What we arguably see now is a form of redefinition of the roles within the industry, consolidating them into a kind of singular role where the occupant is required to be "responsive" to whatever the demands of the job are, where such demands are deliberately diverse so as to save the costs and the bother of having specialists, and also to permit those occupants to be interchangeable. Not that the motivation for this latter concern is necessarily benevolent, either: while it is good for knowledge to be shared in an organisation, the motivation for having redundancy in an organisation is often the potential for making people redundant entirely (that is, letting them go).
When I pursued a computer science education, I had hoped to find meaningful and rewarding work in the industry, but the kind of "responsive" roles we see now are effectively shallowing out the nature of the work. People are increasingly expected to deliver direct-to-user improvements on a continuous basis and to immediately respond to problems on an "everything has top priority" basis. Wiping out distinctions between "development" and "production" or "pre-release" and "release" might have ridden the industry of tortuous "beta" phases and software that has not been given enough user exposure, but it risks eliminating stability for both users and those who have written the software.

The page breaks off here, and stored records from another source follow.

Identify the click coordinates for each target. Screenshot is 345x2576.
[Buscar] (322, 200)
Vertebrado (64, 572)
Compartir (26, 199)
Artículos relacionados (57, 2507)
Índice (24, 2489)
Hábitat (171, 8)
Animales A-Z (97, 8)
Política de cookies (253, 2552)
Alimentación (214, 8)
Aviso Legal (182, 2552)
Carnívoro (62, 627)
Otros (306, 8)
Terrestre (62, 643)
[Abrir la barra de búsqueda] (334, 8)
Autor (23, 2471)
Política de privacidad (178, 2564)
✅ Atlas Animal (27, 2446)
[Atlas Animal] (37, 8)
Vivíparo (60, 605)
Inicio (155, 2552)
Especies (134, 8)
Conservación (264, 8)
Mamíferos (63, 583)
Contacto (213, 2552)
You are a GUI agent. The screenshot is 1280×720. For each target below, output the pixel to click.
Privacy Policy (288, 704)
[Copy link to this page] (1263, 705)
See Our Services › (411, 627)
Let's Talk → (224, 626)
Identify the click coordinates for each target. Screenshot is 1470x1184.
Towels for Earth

A significant risk for the industry is the effect this has on endeavours that require a sustained development focus without constantly being obliged to tweak something or other for the supposed benefit of users. Some will respond to such concerns by claiming that there are plenty of good-enough solutions out there already and that people should take the consumerist approach of picking and choosing, mixing and matching, and just give up on any significant new (or humanely pursued) development effort. All this does, however, is see people pile more and more stuff on top of the existing stuff - a heap of dubious complexity - to try and do what they need to get done.
Another risk for the industry is a kind of concentration of power and influence in organisations that are able to dedicate people to making solutions that the rest of the industry, in its constantly hassled state, end up having to adopt. Where does that leave individuals, developers or normal end-users, having to effectively "take it or leave it" with regard to the software they may obtain, whether it is Free Software or not?

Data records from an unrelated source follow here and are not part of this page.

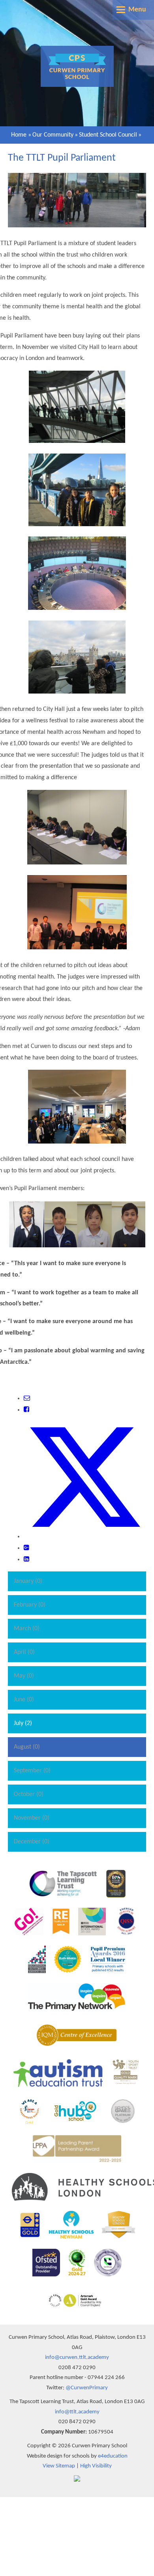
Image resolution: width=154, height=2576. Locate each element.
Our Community (52, 135)
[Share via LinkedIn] (26, 1559)
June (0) (24, 1700)
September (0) (32, 1771)
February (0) (29, 1605)
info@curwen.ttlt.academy (77, 2357)
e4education (113, 2456)
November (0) (31, 1818)
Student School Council (108, 135)
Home (18, 135)
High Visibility (96, 2466)
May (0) (24, 1676)
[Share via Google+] (26, 1548)
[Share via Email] (27, 1398)
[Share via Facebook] (26, 1410)
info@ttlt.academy (77, 2412)
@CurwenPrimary (87, 2388)
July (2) (23, 1723)
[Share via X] (85, 1537)
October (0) (28, 1794)
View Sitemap (59, 2466)
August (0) (27, 1747)
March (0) (26, 1628)
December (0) (31, 1842)
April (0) (24, 1652)
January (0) (28, 1581)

I get the feeling that an upper echelon of the industry would quite like to see the rest of the industry as nothing more than virtual warehouse workers, scurrying around with their genius-designed products, bundling them up on a just-in-time basis and grateful for the privilege of doing so. This vision has not been delivered on previous occasions, but the one thing you can guarantee is that the last time somebody tried, it wasn't the final time.
Paul
On Sunday, 15 May 2022 19:22:43 CEST Carsten Agger wrote:
I wrote a rant against the idolization of Lean and Toyota among certain DevOps people.
Sorry to follow up again, but at least this message is shorter! Previously, I've noted the cult of "innovation" in academia, but I haven't provided bite- sized pieces of evidence, so here we go:
"How do you build Life Science startups that are viable and scalable? This Lean Innovation Course will bring you up to speed thinking more entrepreneurial, how to steer and grow your start up, and how life science- based ideas can become commercialized."
https://www.digitallifenorway.org/events/lean-innovation-course%202022.html
Being "entrepreneurial" and commercialising ideas is basically background music in academia these days. When they say commercialising ideas, they mean patenting, of course, although you're not supposed to be able to patent mere ideas, but anyway.